The evaluation of VEGF and HIF‐1α gene polymorphisms and multiple sclerosis susceptibility

• Published in: The journal of gene medicine Vol. 21; no. 12; pp. e3132 - n/a
• Main Authors: Saravani, Mohsen, Rokni, Mohsen, Mehrbani, Mehrzad, Amirkhosravi, Arian, Faramarz, Sanaz, Fatemi, Iman, Esmaeili Tarzi, Mojdeh, Nematollahi, Mohammad Hadi
• Format: Journal Article
• Language: English
• Published: England Wiley Periodicals Inc 01.12.2019
• Subjects: Angiogenesis; Autoimmune diseases; Gene frequency; Gene polymorphism; Gene therapy; Genotyping; Heredity; HIF‐1α; Hypoxia; Multiple sclerosis; Myelin; Polymerase chain reaction; Polymorphism; Population studies; Restriction fragment length polymorphism; Signal transduction; Vascular endothelial growth factor; VEGF; gene polymorphism; HIF-1α; VEGF; multiple sclerosis
• ISSN: 1099-498X; 1521-2254; 1521-2254
• DOI: 10.1002/jgm.3132

Background Multiple sclerosis (MS) is an autoimmune disease that leads to myelin sheath destruction.
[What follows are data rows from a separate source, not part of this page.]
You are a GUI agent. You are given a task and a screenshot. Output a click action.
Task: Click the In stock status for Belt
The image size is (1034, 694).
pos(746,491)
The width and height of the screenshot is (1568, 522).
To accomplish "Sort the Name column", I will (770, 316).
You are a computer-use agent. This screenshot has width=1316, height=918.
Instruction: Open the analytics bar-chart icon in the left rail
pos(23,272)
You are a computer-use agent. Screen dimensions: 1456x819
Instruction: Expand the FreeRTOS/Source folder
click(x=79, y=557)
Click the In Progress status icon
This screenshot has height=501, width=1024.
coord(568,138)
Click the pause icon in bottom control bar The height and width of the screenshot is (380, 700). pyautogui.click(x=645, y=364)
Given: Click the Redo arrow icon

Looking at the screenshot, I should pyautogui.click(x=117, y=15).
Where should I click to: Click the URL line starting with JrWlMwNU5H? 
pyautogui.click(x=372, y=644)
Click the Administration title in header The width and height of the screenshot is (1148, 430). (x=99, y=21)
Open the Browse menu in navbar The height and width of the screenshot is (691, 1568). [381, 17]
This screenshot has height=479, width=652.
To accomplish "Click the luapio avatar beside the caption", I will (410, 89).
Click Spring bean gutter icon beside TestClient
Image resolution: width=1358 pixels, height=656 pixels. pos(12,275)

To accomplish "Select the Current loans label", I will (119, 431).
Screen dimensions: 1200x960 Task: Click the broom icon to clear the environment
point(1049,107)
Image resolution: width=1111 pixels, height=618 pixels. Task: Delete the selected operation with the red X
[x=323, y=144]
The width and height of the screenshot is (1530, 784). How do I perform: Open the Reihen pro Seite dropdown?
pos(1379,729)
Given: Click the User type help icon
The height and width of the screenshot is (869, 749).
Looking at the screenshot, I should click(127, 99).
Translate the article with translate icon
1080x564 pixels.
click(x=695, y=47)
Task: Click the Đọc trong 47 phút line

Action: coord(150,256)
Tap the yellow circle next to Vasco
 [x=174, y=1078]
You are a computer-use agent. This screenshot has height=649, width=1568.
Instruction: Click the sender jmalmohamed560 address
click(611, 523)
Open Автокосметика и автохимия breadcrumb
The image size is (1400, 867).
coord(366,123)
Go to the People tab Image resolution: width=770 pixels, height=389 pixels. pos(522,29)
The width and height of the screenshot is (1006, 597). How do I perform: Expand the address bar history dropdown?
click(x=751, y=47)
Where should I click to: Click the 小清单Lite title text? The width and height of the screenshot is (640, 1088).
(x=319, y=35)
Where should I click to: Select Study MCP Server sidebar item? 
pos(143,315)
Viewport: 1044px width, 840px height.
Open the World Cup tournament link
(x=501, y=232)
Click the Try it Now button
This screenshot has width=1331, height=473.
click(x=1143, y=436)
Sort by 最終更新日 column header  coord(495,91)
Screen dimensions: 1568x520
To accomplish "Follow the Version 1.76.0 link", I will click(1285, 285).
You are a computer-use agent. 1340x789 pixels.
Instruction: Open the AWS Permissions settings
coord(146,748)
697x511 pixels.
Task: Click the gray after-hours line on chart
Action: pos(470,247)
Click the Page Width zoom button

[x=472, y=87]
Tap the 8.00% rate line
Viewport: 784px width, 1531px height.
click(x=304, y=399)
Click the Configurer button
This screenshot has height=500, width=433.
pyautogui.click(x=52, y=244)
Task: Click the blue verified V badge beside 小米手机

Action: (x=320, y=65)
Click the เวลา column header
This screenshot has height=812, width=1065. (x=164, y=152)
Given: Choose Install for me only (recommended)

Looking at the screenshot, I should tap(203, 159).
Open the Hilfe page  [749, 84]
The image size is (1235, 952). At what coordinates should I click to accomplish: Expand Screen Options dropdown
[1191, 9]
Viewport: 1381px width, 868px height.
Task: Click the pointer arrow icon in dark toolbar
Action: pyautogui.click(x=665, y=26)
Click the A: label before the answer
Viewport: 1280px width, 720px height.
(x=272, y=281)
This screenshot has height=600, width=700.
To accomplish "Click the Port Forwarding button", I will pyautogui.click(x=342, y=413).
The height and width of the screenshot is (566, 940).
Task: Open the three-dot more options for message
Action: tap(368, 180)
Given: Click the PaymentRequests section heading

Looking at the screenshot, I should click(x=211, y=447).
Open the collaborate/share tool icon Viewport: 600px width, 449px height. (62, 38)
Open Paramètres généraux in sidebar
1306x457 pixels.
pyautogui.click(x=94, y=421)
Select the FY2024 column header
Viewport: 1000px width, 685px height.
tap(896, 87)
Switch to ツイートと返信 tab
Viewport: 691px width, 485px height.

Hypoxia‐inducible factor 1 (HIF‐1) has several roles in cells, such as inducing inflammation and angiogenesis. Recently, several lines of evidence have indicated the role of the hypoxia response and the HIF‐1 signaling pathway in an autoimmune disease such as MS. The present study aimed to evaluate the effects of HIF‐1α gene polymorphisms and vascular endothelial growth factor (VEGF) (as a major target gene of HIF‐1α) gene polymorphism on MS susceptibility. Methods In total, 150 MS patients and 150 healthy age‐ and gender‐matched people as a control group participated in the present study. The polymerase chain reaction‐restriction fragment length polymorphism method was used for genotyping. Results The results obtained showed that the CC genotype of the VEGF rs699947 polymorphism was significantly higher in the case group than in the control group (p = 0.004). Also, we showed a significant relationship between the VEGF rs699947 polymorphism and MS in a dominant inheritance model (p = 0.005). Regarding the VEGF rs699947 polymorphism allelic distribution, the C allele frequency was significantly higher in the control group than in the case group (71.3% versus 61%, respectively, p = 0.009) and decreased the MS susceptibility by 1.6‐fold (odds ratio = 1.6, 95% confidence interval = 1.2–2.2). There was no significant difference between the two groups with respect to HIF‐1α rs11549465 genotypic distribution. The HIF‐1α C111A polymorphism was non‐polymorphic in our study population, except in the case group where nine subjects carried the CA genotype. Conclusions We show a significant association between VEGF rs60047 polymorphism and MS susceptibility. However, our results do not show a significant association between MS and HIF‐1α polymorphisms.